The other day I made a quick stop downstairs to see my little sprouts as I was taking items (canning jars) to the utility room for storage. I thinned the Swiss Chard (a new plant for me) and then took the thinned out pieces up to Kiwi and Mambo, my Green Cheek Conure parrots. It's always fun to try something new in the garden just like trying something new in real life. In fact I made some progress in that matter this spring. I actually jumped ski jumps in the terrain park at the local ski mountain. I surprised my husband and my children. After a few jumps I was done and happy.
Back to why I was in the basement working on my indoor garden. My whole goal was to get the laundry room clean and organized before I start pouring my efforts into the yard. Some items needed to go back where they belonged. It's been raining and so it is easier to stay and work indoors.
I knew the laundry room would take a while so I started with the drawers. Lots of little disorganized odds and ends and bits of dust and grime. It feels so good to get it all cleaned out. I scrubbed the drawers and trays. They were once again white inside.

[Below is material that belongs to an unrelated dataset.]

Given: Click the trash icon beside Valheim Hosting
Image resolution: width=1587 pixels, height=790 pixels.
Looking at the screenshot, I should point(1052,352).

Kind of reminds me of repentance. Sometimes in our lives we don't realized that certain things needs to be cleaned up before we can continue to progress. For years I had no idea how much control anxiety had over me. How much control I had allowed it to take. I've spent time working with a wonderful counselor and then using the work book she recommended for follow up. Since then I've started swimming again and skiing. While I was afraid at first, I exercised my ability to choose to spend time with my family and to choose to do things I love. I found new things to enjoy and am progressing in life again. Choice is so powerful. The grime of anxiety is slowly but surely being wiped away from my life.
Wonderful new or refined activities fill my life just like the organized items that went back into the drawers in my laundry room.